Trecho do texto:

>>>

As cores da natureza sempre encantaram a humanidade, desde o azul do céu e dos oceanos até o verde das florestas exuberantes. Os tons dessas paisagens naturais inspiraram pinturas, como A noite estrelada de Van Gogh, e músicas, como Lilás, do Djavan. No entanto, com as mudanças climáticas aceleradas e intensificadas em todo o mundo pela ação humana, essas cores tão familiares estão passando por transformações sutis e, em alguns casos, perigosas.
As alterações nos padrões climáticos têm impactos significativos na composição dos ecossistemas e nos ciclos naturais, influenciando diretamente a pigmentação e tonalidade de várias coisas na natureza. As mudanças na concentração de gases de efeito estufa na atmosfera são resultado do aumento insustentável das emissões causadas pelo ser humano. O biólogo e doutor em botânica, Francisco Soares, esclarece que o efeito estufa, quando regulado, não é o grande vilão, pois é um fenômeno natural e essencial para a sobrevivência de diversas espécies. Sem ele, a temperatura média do planeta seria muito baixa.
No entanto, a emissão de gases na atmosfera pela ação humana contribui para o aumento da temperatura média do planeta. “É preciso dizer que o efeito estufa é um fator atrelado ao aquecimento global, sendo essencial para a existência de vida na Terra. Sem o efeito estufa, não teríamos vida na Terra, pois ele regula a concentração de temperatura na superfície terrestre, permitindo a manutenção da vida. O que está acontecendo é que o aquecimento da Terra está aumentando a temperatura média do planeta”, explica.
Esse aumento acelerado da temperatura média do planeta intensificado pelas atividades humanas, tem um impacto significativo na biodiversidade e nas cores da vida presentes na natureza. A flora e a fauna dependem de um equilíbrio delicado de condições para se desenvolverem em suas cores vibrantes e diversificadas. Alterações na temperatura e no ambiente podem levar a mudanças na coloração das plantas e animais, criando desequilíbrios para os ecossistemas naturais.

<<<

Instrução de trabalho 1: Transcreva do texto sobre as cores da natureza o trecho que começa em "As cores da natureza" e vai até "alguns casos, perigosas.".
Instrução de trabalho 2: Liste todas as pessoas mencionadas pelo nome no texto sobre as cores da natureza.
Instrução de trabalho 3:
Responda com base no texto sobre as cores da natureza:
(a) Qual canção de Djavan é citada?
(b) Qual é a formação de Francisco Soares?
(c) Como seria a temperatura média do planeta sem o efeito estufa?

Material fornecido:
>>>

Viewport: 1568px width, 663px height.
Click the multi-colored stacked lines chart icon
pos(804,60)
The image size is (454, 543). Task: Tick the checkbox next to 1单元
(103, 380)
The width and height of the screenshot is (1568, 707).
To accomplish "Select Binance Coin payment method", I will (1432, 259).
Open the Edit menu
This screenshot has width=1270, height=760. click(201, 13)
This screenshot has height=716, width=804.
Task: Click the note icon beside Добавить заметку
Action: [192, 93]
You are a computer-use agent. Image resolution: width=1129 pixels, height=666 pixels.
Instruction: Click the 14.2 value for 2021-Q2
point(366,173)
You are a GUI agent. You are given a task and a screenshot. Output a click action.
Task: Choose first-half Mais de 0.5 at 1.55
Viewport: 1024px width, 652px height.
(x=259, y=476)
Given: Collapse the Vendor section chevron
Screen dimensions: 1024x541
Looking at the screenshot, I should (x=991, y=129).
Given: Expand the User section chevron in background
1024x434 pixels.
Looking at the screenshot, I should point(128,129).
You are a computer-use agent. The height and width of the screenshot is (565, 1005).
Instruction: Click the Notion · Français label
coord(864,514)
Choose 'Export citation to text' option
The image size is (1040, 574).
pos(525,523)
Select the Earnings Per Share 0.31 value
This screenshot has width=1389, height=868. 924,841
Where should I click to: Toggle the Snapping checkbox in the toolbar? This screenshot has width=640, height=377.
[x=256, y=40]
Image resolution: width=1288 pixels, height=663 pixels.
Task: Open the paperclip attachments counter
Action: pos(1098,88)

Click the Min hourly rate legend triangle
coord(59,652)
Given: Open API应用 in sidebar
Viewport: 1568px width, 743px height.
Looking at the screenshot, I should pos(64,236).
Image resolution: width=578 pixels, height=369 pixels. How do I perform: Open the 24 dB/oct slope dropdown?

<<<

Resultado 1:
As cores da natureza sempre encantaram a humanidade, desde o azul do céu e dos oceanos até o verde das florestas exuberantes. Os tons dessas paisagens naturais inspiraram pinturas, como A noite estrelada de Van Gogh, e músicas, como Lilás, do Djavan. No entanto, com as mudanças climáticas aceleradas e intensificadas em todo o mundo pela ação humana, essas cores tão familiares estão passando por transformações sutis e, em alguns casos, perigosas.

Resultado 2:
Van Gogh
Djavan
Francisco Soares

Resultado 3:
(a) Lilás.
(b) Biólogo e doutor em botânica.
(c) Muito baixa.